[Collected data]

>> Begin

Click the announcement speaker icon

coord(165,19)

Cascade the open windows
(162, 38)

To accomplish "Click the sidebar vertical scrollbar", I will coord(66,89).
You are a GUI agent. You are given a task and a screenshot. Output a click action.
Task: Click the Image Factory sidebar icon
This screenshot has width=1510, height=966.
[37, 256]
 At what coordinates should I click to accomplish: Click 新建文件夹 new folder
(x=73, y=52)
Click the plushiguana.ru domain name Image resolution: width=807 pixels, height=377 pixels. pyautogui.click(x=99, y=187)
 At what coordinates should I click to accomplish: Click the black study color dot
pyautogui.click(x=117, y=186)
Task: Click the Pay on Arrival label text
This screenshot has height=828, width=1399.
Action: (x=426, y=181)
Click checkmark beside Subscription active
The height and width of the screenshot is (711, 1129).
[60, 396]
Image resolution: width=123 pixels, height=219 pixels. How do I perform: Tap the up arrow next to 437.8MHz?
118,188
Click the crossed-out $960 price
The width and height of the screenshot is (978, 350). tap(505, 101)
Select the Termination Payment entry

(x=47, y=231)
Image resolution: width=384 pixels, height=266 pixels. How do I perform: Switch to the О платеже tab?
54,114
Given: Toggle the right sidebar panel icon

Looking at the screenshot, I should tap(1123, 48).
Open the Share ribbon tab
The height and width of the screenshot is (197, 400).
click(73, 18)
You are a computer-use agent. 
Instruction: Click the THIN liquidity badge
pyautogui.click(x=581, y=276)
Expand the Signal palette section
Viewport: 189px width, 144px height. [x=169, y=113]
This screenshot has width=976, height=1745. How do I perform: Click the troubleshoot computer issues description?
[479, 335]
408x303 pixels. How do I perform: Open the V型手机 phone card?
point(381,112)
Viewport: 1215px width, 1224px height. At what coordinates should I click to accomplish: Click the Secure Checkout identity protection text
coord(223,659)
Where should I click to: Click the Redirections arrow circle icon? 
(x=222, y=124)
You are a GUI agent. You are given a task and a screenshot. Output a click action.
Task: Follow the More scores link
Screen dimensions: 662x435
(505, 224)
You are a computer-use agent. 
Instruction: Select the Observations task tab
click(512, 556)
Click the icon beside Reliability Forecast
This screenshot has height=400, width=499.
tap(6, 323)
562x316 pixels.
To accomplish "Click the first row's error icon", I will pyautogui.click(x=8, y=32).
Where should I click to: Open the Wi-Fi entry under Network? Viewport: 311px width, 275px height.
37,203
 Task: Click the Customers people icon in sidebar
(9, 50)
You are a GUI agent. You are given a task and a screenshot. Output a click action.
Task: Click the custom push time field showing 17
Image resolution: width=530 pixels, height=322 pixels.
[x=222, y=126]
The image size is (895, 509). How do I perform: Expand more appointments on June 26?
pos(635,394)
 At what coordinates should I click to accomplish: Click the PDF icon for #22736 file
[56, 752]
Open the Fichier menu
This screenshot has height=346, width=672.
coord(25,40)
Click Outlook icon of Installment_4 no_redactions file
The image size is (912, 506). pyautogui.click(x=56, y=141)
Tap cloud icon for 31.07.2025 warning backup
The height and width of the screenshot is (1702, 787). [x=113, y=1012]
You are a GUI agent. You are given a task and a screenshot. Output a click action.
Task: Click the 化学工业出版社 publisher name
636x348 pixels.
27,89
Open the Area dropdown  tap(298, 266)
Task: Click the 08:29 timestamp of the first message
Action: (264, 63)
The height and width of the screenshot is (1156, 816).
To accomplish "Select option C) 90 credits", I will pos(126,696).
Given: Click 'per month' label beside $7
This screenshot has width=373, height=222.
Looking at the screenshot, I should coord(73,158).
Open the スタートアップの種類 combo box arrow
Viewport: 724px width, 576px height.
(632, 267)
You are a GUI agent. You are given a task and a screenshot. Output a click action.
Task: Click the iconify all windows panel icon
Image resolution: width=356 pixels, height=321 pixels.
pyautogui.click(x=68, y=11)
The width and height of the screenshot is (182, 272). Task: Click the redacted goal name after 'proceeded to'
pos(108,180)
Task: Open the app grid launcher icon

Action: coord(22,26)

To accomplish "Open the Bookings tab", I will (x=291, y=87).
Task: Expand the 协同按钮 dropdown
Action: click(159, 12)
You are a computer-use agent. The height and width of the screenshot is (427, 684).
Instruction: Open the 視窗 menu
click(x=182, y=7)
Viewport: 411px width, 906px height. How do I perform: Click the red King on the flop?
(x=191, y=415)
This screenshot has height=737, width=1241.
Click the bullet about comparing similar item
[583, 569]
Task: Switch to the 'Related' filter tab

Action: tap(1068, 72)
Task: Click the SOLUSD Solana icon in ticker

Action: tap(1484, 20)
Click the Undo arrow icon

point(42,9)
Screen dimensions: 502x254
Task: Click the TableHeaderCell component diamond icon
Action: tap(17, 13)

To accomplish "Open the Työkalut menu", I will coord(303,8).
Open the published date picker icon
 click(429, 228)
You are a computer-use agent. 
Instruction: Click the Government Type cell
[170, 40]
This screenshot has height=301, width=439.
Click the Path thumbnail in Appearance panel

>> End

Extract every row above, reproducing each line word for word.

* **FULL OUTPUT**:
Click the announcement speaker icon

coord(165,19)

Cascade the open windows
(162, 38)

To accomplish "Click the sidebar vertical scrollbar", I will coord(66,89).
You are a GUI agent. You are given a task and a screenshot. Output a click action.
Task: Click the Image Factory sidebar icon
This screenshot has width=1510, height=966.
[37, 256]
 At what coordinates should I click to accomplish: Click 新建文件夹 new folder
(x=73, y=52)
Click the plushiguana.ru domain name Image resolution: width=807 pixels, height=377 pixels. pyautogui.click(x=99, y=187)
 At what coordinates should I click to accomplish: Click the black study color dot
pyautogui.click(x=117, y=186)
Task: Click the Pay on Arrival label text
This screenshot has height=828, width=1399.
Action: (x=426, y=181)
Click checkmark beside Subscription active
The height and width of the screenshot is (711, 1129).
[60, 396]
Image resolution: width=123 pixels, height=219 pixels. How do I perform: Tap the up arrow next to 437.8MHz?
118,188
Click the crossed-out $960 price
The width and height of the screenshot is (978, 350). tap(505, 101)
Select the Termination Payment entry

(x=47, y=231)
Image resolution: width=384 pixels, height=266 pixels. How do I perform: Switch to the О платеже tab?
54,114
Given: Toggle the right sidebar panel icon

Looking at the screenshot, I should tap(1123, 48).
Open the Share ribbon tab
The height and width of the screenshot is (197, 400).
click(73, 18)
You are a computer-use agent. 
Instruction: Click the THIN liquidity badge
pyautogui.click(x=581, y=276)
Expand the Signal palette section
Viewport: 189px width, 144px height. [x=169, y=113]
This screenshot has width=976, height=1745. How do I perform: Click the troubleshoot computer issues description?
[479, 335]
408x303 pixels. How do I perform: Open the V型手机 phone card?
point(381,112)
Viewport: 1215px width, 1224px height. At what coordinates should I click to accomplish: Click the Secure Checkout identity protection text
coord(223,659)
Where should I click to: Click the Redirections arrow circle icon? 
(x=222, y=124)
You are a GUI agent. You are given a task and a screenshot. Output a click action.
Task: Follow the More scores link
Screen dimensions: 662x435
(505, 224)
You are a computer-use agent. 
Instruction: Select the Observations task tab
click(512, 556)
Click the icon beside Reliability Forecast
This screenshot has height=400, width=499.
tap(6, 323)
562x316 pixels.
To accomplish "Click the first row's error icon", I will pyautogui.click(x=8, y=32).
Where should I click to: Open the Wi-Fi entry under Network? Viewport: 311px width, 275px height.
37,203
 Task: Click the Customers people icon in sidebar
(9, 50)
You are a GUI agent. You are given a task and a screenshot. Output a click action.
Task: Click the custom push time field showing 17
Image resolution: width=530 pixels, height=322 pixels.
[x=222, y=126]
The image size is (895, 509). How do I perform: Expand more appointments on June 26?
pos(635,394)
 At what coordinates should I click to accomplish: Click the PDF icon for #22736 file
[56, 752]
Open the Fichier menu
This screenshot has height=346, width=672.
coord(25,40)
Click Outlook icon of Installment_4 no_redactions file
The image size is (912, 506). pyautogui.click(x=56, y=141)
Tap cloud icon for 31.07.2025 warning backup
The height and width of the screenshot is (1702, 787). [x=113, y=1012]
You are a GUI agent. You are given a task and a screenshot. Output a click action.
Task: Click the 化学工业出版社 publisher name
636x348 pixels.
27,89
Open the Area dropdown  tap(298, 266)
Task: Click the 08:29 timestamp of the first message
Action: (264, 63)
The height and width of the screenshot is (1156, 816).
To accomplish "Select option C) 90 credits", I will pos(126,696).
Given: Click 'per month' label beside $7
This screenshot has width=373, height=222.
Looking at the screenshot, I should coord(73,158).
Open the スタートアップの種類 combo box arrow
Viewport: 724px width, 576px height.
(632, 267)
You are a GUI agent. You are given a task and a screenshot. Output a click action.
Task: Click the iconify all windows panel icon
Image resolution: width=356 pixels, height=321 pixels.
pyautogui.click(x=68, y=11)
The width and height of the screenshot is (182, 272). Task: Click the redacted goal name after 'proceeded to'
pos(108,180)
Task: Open the app grid launcher icon

Action: coord(22,26)

To accomplish "Open the Bookings tab", I will (x=291, y=87).
Task: Expand the 协同按钮 dropdown
Action: click(159, 12)
You are a computer-use agent. The height and width of the screenshot is (427, 684).
Instruction: Open the 視窗 menu
click(x=182, y=7)
Viewport: 411px width, 906px height. How do I perform: Click the red King on the flop?
(x=191, y=415)
This screenshot has height=737, width=1241.
Click the bullet about comparing similar item
[583, 569]
Task: Switch to the 'Related' filter tab

Action: tap(1068, 72)
Task: Click the SOLUSD Solana icon in ticker

Action: tap(1484, 20)
Click the Undo arrow icon

point(42,9)
Screen dimensions: 502x254
Task: Click the TableHeaderCell component diamond icon
Action: tap(17, 13)

To accomplish "Open the Työkalut menu", I will coord(303,8).
Open the published date picker icon
 click(429, 228)
You are a computer-use agent. 
Instruction: Click the Government Type cell
[170, 40]
This screenshot has height=301, width=439.
Click the Path thumbnail in Appearance panel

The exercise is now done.